Depressing. I can see how both sides could have handled things differently and had a much more favorable result.

It does concern me, though, that a developer was asked to refrain from doing something without more investigation as to whether there was even an infraction in the first place. It's sort of akin to a cop responding to a call of reported burglary and automatically assuming the individual identified by the "victim" committed the crime before asking questions. "Please refrain from committing additional burglaries against this person." ...Makes the person feel assumed guilty by "authorities" before it is even determined whether the complaint was accurate or not.


----------



## con247 (Nov 30, 2011)

The Rezound took 9 months to get AOSP RIL semi working. Right now, if you drop 4G, you have to flash back to sense to get 4G back.
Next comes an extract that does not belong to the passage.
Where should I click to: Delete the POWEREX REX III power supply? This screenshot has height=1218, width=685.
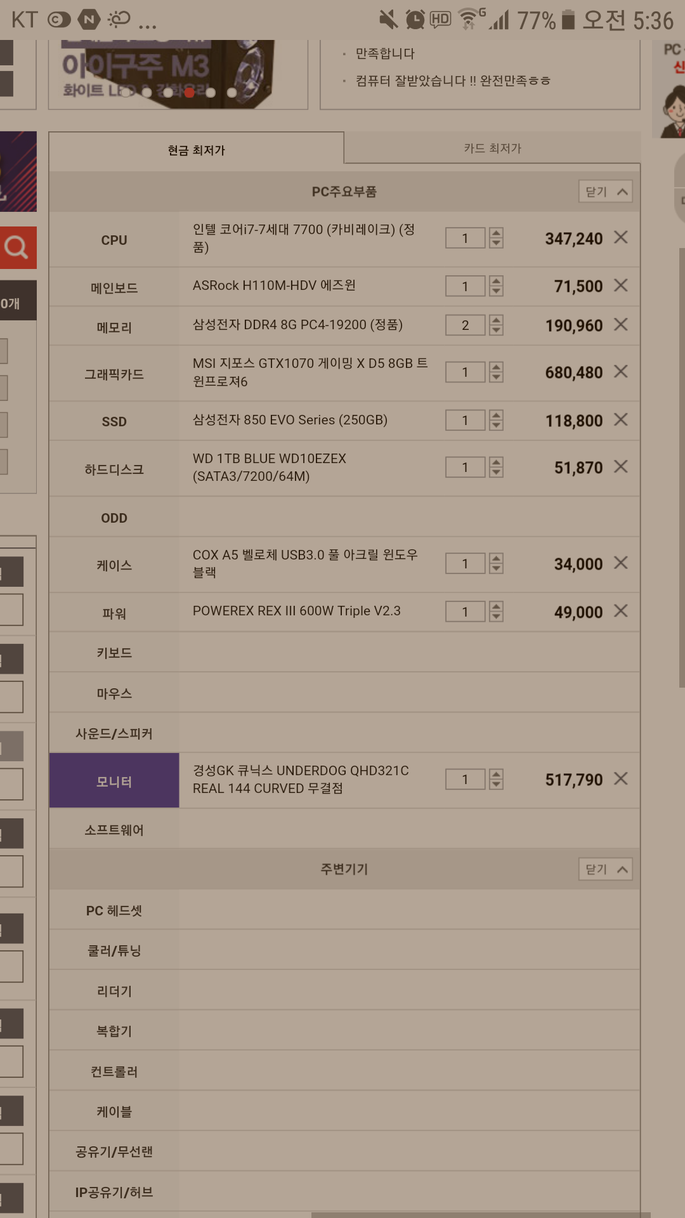point(621,611)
No camera, bluetooth, etc. So we are extremely lucky to be this far so soon.


----------



## yarly (Jun 22, 2011)

Ryezen said:


> Depressing. I can see how both sides could have handled things differently and had a much more favorable result.
> 
> It does concern me, though, that a developer was asked to refrain from doing something without more investigation as to whether there was even an infraction in the first place. It's sort of akin to a cop responding to a call of reported burglary and automatically assuming the individual identified by the "victim" committed the crime before asking questions. "Please refrain from committing additional burglaries against this person." ...Makes the person feel assumed guilty by "authorities" before it is even determined whether the complaint was accurate or not.


This is why I don't like things (the issue itself, not your post) like this being posted in the forums as users have no idea what is going on and still don't know the whole story, only snippets and posting everything that I and others know (besides explanations to it) would take forever and most users are not nearly as interested as they are in just having their ROMs. He was never accused of anything (not by me) and his team members have a history of using Ziggy's stuff regardless of whether Ziggy released his sources or not.
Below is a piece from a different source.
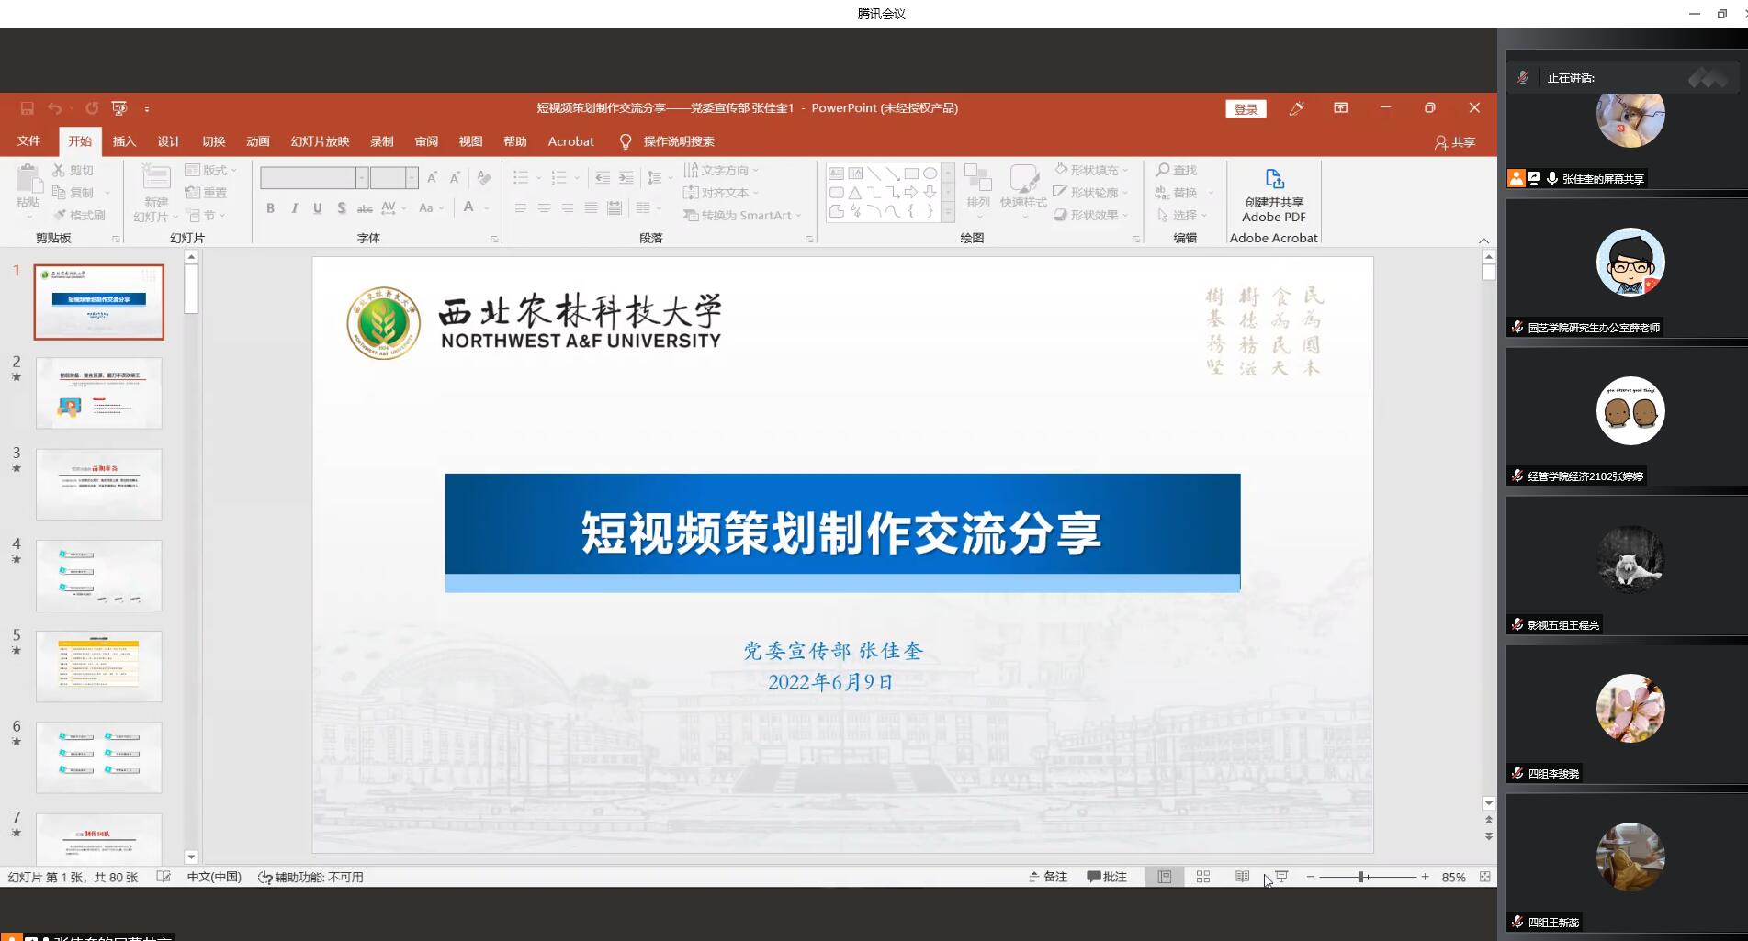Switch to the Slide Show tab
This screenshot has width=1748, height=941.
point(320,141)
If you want to go and use a legal analogy like that, might as well also bring up the fact that police and the courts act on prior history. We did not want him to get into the same predicament his team mates had that made them leave the forum. My involvement in the issue was to ensure he just stayed kosher as developers should be aware of every rule, but sometimes they forget about things like everyone does.

There's also laws against attempting to do things. He said he was going to eventually use a kernel done by someone that is a serial GPL violator. To me, that's should be addressed before it happens through a PM to make sure there isn't any complications when he does use it. We like to be pro-active to avoid future issues on rootz. We're a small staff and only a % of us are active at any one time. We like that as we all know each other and everyone typically knows what to do and there isn't conflict, but even still things can happen.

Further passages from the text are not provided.